Purpose: To determine the clinical significance of flow cytometric minimal residual disease (MRD) quantification in chronic lymphocytic leukemia (CLL) in addition to pretherapeutic risk factors and to compare the prognostic impact of MRD between the arms of the German CLL Study Group CLL8 trial.
Patients and methods: MRD levels were prospectively quantified in 1,775 blood and bone marrow samples from 493 patients randomly assigned to receive fludarabine and cyclophosphamide (FC) or FC plus rituximab (FCR). Patients were categorized by MRD into low- (< 10(-4)), intermediate- (≥ 10(-4) to <10(-2)), and high-level (≥ 10(-2)) groups.

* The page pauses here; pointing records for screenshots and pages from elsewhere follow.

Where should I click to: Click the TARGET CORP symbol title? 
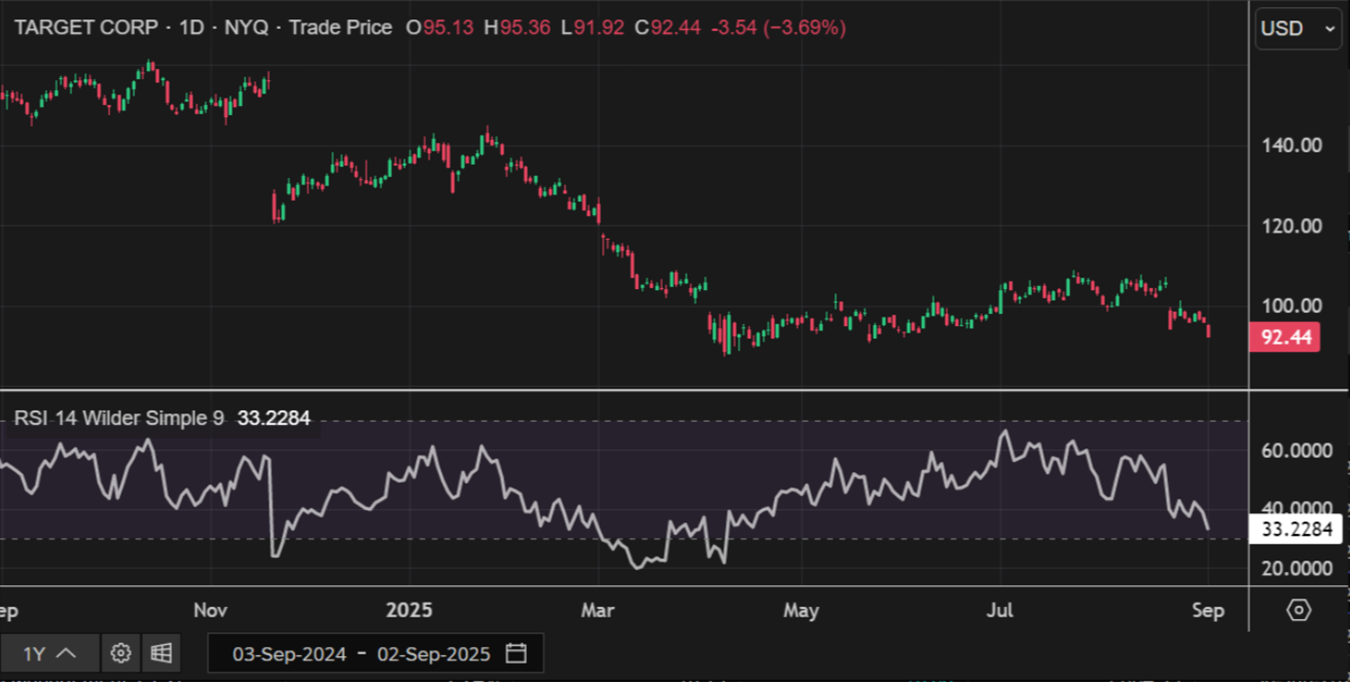pyautogui.click(x=86, y=28)
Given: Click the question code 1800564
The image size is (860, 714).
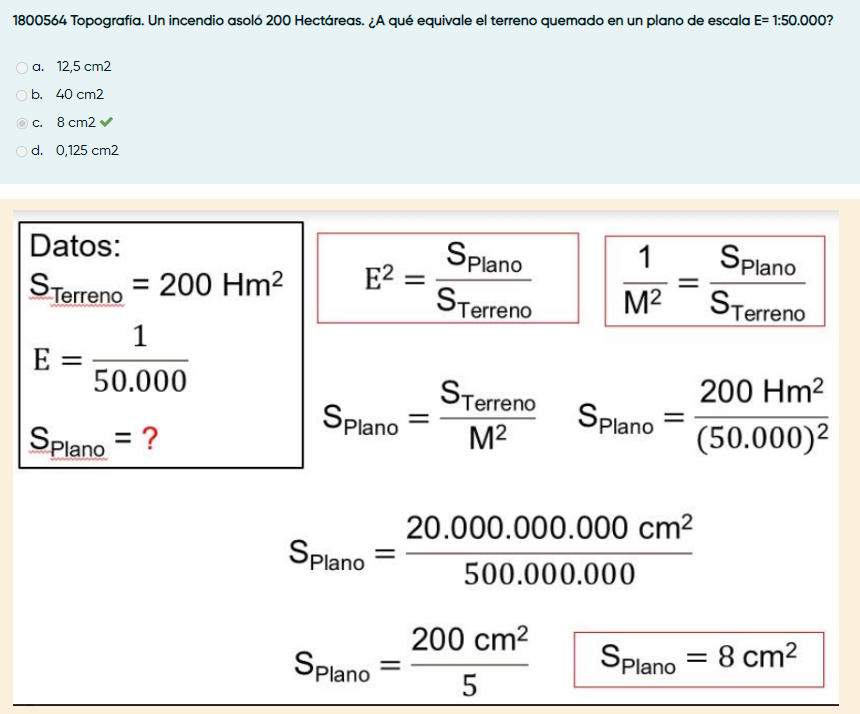Looking at the screenshot, I should click(x=40, y=20).
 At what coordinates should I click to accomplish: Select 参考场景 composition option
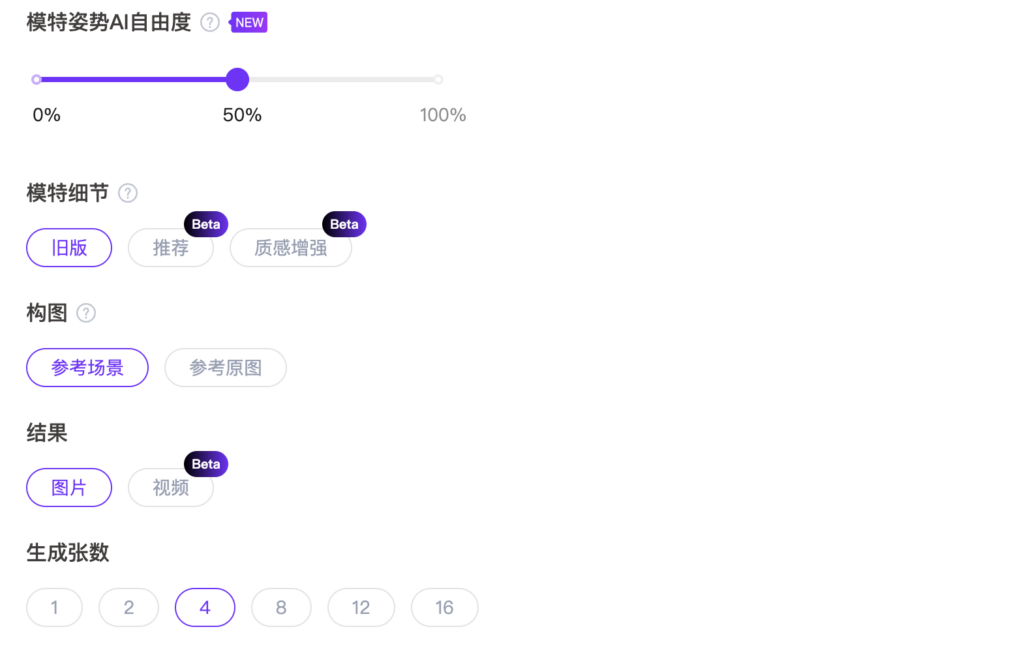click(87, 368)
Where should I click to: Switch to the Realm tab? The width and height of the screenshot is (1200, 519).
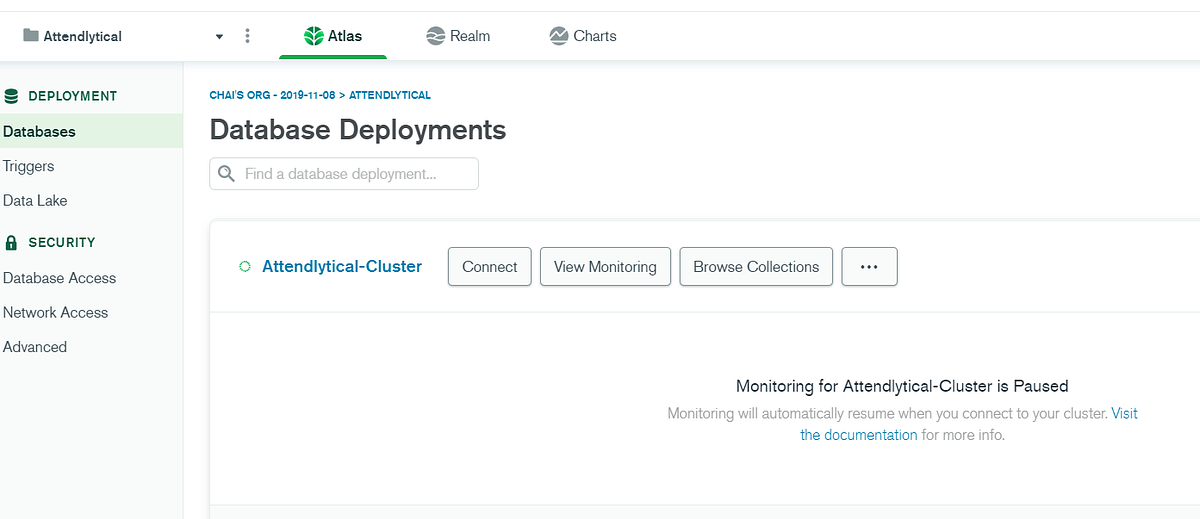tap(458, 36)
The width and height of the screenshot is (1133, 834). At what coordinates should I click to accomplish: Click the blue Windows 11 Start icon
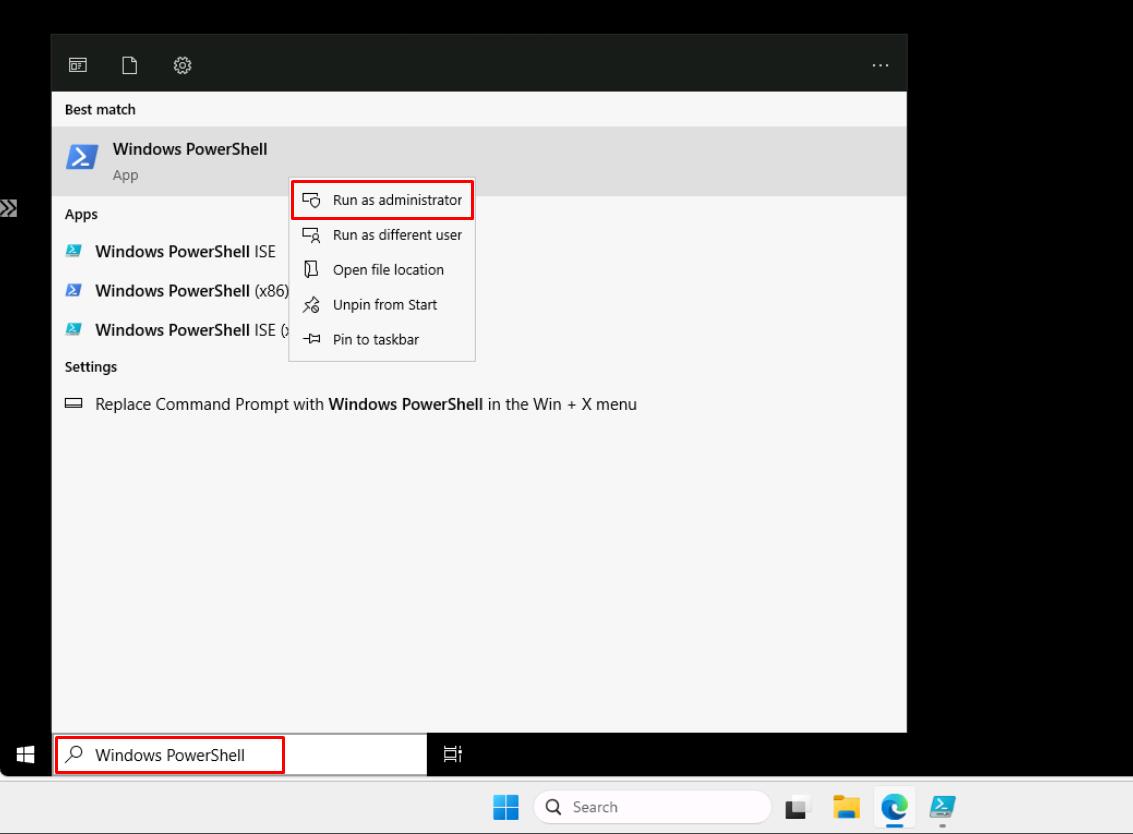pos(507,807)
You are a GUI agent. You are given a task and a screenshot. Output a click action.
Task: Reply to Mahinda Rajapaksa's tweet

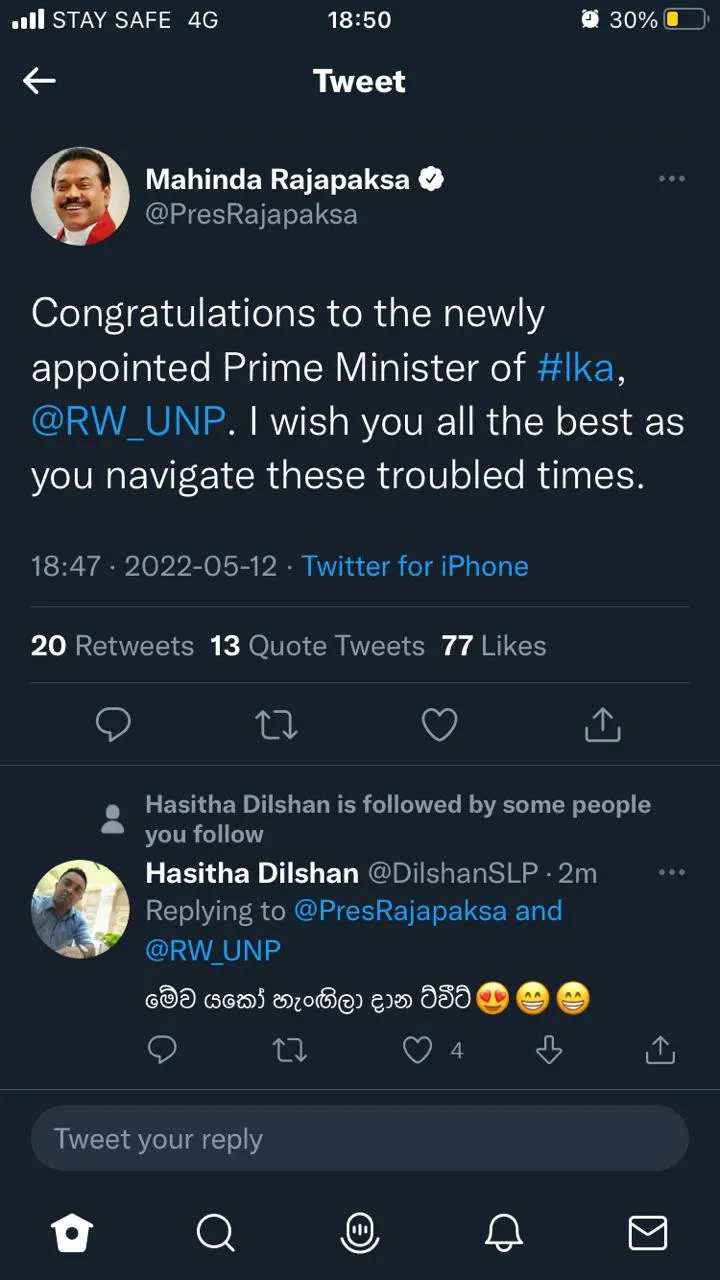coord(113,725)
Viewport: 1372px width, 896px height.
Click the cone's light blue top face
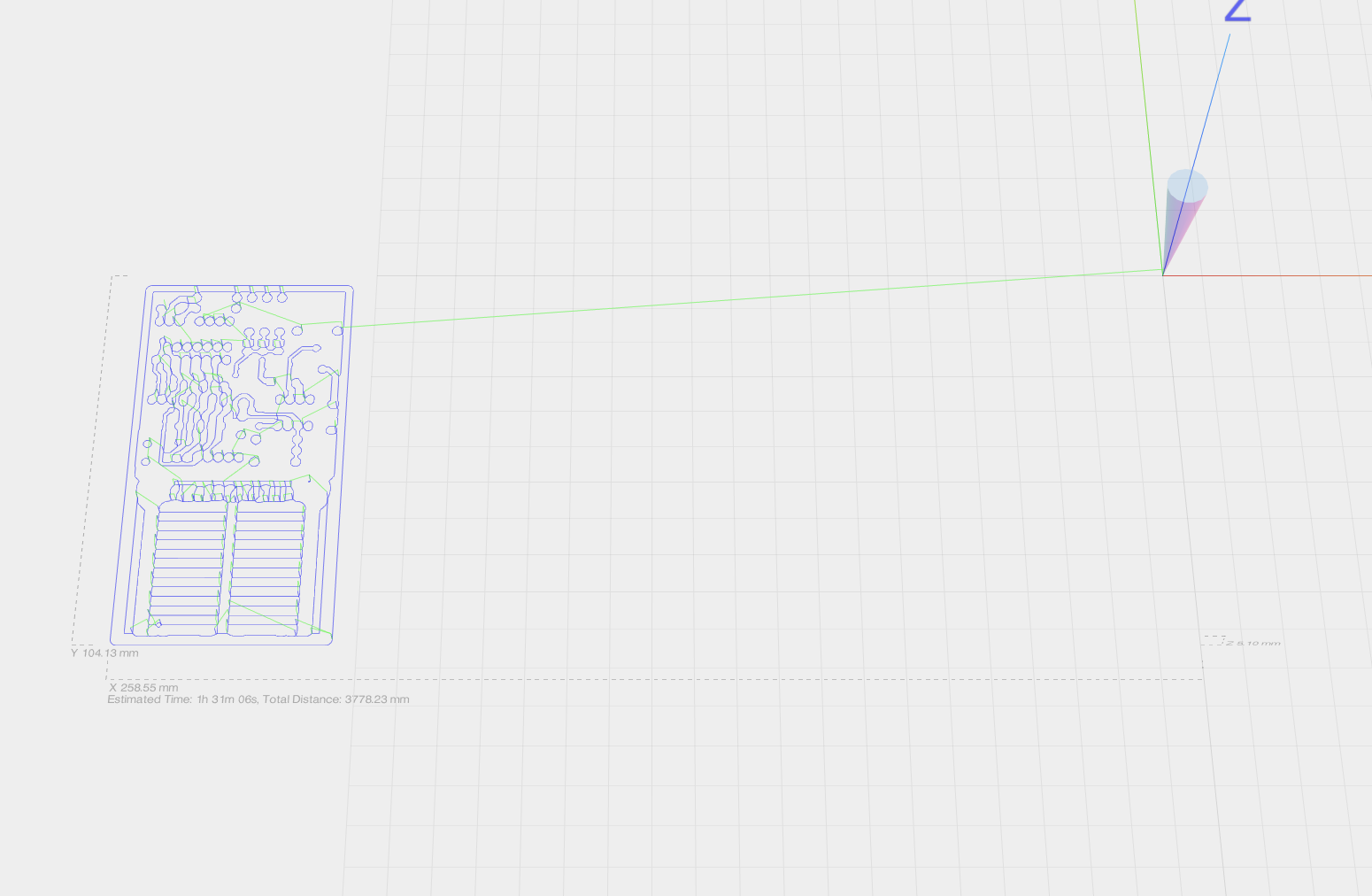1188,184
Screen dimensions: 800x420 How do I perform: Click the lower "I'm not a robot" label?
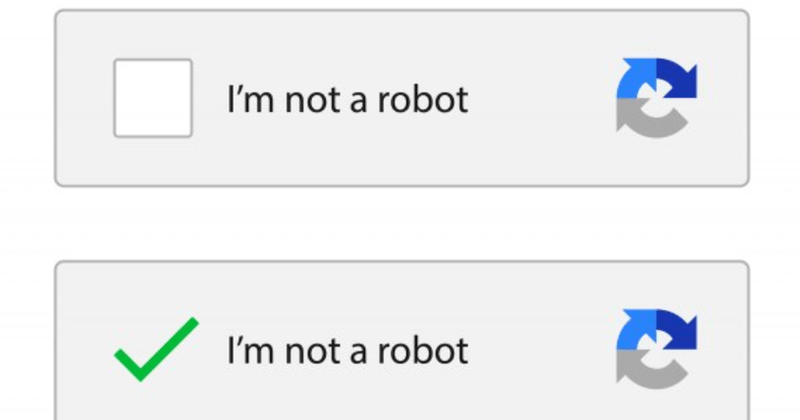tap(347, 350)
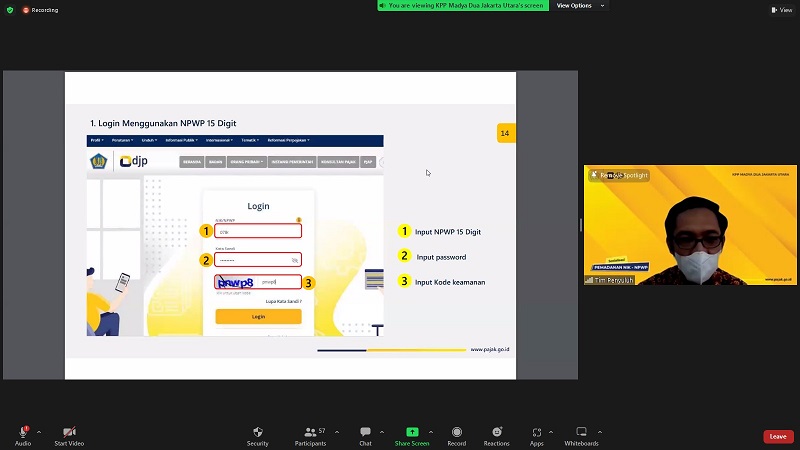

Results: Low MRD levels during and after therapy were associated with longer progression-free survival (PFS) and overall survival (OS; P < .0001). Median PFS is estimated at 68.7, 40.5, and 15.4 months for low, intermediate, and high MRD levels, respectively, when assessed 2 months after therapy. Compared with patients with low MRD, greater risks of disease progression were associated with intermediate and high MRD levels (hazard ratios, 2.49 and 14.7, respectively; both P < .0001). Median OS was 48.4 months in patients with high MRD and was not reached for lower MRD levels. MRD remained predictive for OS and PFS in multivariate analyses that included the most important pretherapeutic risk markers in CLL. PFS and OS did not differ between treatment arms within each MRD category. However, FCR induced low MRD levels more frequently than FC.
Conclusion: MRD levels independently predict OS and PFS in CLL. Therefore, MRD quantification might serve as a surrogate marker to assess treatment efficacy in randomized trials before clinical end points can be evaluated.